En ce moment, la pendule du salon sonna dix heures.
—Votre récit, dit en riant le châtelain au vicomte de Charaintru, a si vivement intéressé vos auditeurs, que nous avons tous oublié l'heure...
—En effet, fit Mme de Guermanton, les enfants devraient être couchés. Mademoiselle Pauline, ajouta-t-elle en se tournant vers une grande jeune fille, voulez-vous les emmener... Allez dormir, mes chers petits...
Georges et Berthe, âgés l'un de dix ans et l'autre de huit ans, se levèrent aussitôt et coururent embrasser leurs parents, puis quand ils furent sortis, suivis de leur institutrice:
—Ces enfants sont charmants, fit observer M. de Charaintru, et je vous fais mon compliment pour la façon dont ils sont élevés.
—Tout le mérite en revient à Mlle Marzet, se hâta de répondre M. de Guermanton. C'est une jeune personne accomplie, d'une excellente famille. J'ai beaucoup connu son père et elle est pour nous d'un dévouement... Une amie plutôt qu'une institutrice...
—Qui n'a que le défaut d'oublier parfois un peu trop que, si nous l'aimons beaucoup, elle n'est néanmoins pas chez elle ici, interrompit d'un ton très sec Mme de Guermanton.
Mais le châtelain se hâta de couper court:
—Ne sois pas injuste, ma chère Jeanne, nous devons beaucoup de reconnaissance à Mlle Marzet... Maintenant, mon cher hôte, à quelle heure monterez-vous le cob demain matin?

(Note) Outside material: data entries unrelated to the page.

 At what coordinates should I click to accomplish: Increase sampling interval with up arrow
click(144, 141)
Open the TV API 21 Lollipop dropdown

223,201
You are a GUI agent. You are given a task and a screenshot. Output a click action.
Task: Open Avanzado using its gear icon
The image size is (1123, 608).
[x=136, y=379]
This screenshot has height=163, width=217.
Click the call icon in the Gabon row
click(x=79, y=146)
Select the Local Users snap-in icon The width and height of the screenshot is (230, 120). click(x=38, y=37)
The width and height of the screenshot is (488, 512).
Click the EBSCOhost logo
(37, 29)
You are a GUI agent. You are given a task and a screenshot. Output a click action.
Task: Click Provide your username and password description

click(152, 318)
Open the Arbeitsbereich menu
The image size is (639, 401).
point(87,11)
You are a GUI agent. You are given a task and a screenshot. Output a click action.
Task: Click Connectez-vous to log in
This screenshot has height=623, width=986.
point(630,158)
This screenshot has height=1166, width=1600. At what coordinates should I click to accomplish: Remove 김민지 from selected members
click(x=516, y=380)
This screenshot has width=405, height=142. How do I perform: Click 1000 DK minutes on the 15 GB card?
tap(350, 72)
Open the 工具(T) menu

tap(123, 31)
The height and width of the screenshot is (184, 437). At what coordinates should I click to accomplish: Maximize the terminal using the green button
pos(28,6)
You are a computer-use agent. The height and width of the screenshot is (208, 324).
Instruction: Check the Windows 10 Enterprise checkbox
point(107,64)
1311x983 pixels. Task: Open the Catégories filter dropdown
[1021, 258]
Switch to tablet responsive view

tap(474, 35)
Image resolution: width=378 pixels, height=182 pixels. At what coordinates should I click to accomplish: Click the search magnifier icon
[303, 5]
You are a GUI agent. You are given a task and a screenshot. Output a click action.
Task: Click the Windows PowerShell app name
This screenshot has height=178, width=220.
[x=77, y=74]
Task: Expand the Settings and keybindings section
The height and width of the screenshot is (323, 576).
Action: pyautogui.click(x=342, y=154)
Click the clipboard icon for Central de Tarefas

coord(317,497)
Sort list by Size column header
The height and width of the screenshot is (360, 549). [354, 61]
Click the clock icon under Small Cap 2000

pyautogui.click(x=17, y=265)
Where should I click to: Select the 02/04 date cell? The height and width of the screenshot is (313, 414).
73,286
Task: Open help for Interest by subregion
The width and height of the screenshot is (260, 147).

—A huit heures et demie, répondit le vicomte.
—Vous le trouverez tout sellé à l'heure dite, au bas du perron... Et maintenant, bonne nuit!
Les deux hommes se serrèrent la main, et le vicomte de Charaintru regagna sa chambre, cherchant dans son esprit une raison à l'animosité de Mme de Guermanton contre une institutrice si pleine de qualités.